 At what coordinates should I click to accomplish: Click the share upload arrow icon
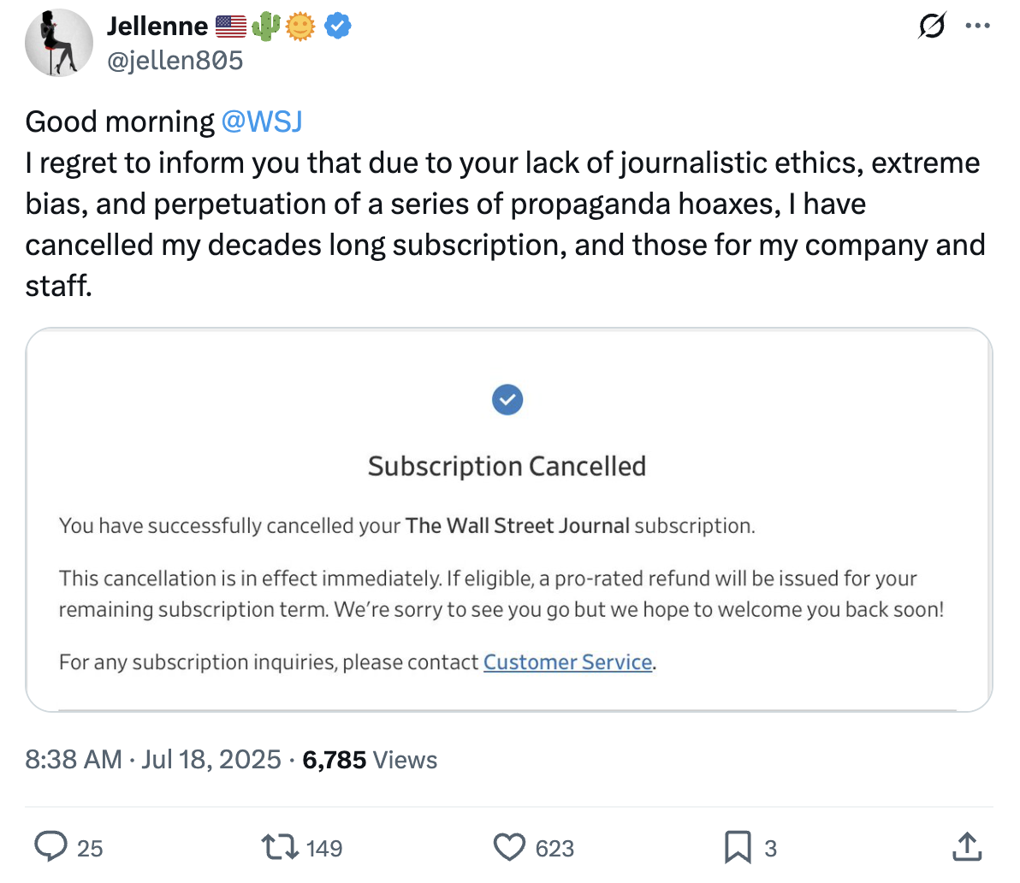coord(966,847)
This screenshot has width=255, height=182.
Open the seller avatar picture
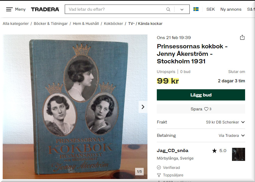coord(238,154)
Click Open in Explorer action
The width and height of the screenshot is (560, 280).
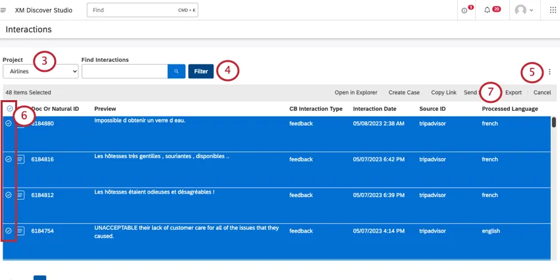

********

§ **Activity**: Retype all of the listing above exactly, but keep its pictures out.

§ **Output for this task**:
 At what coordinates should I click to accomplish: Click the share upload arrow icon
coord(966,847)
This screenshot has width=255, height=182.
Open the seller avatar picture
coord(238,154)
Click Open in Explorer action
The width and height of the screenshot is (560, 280).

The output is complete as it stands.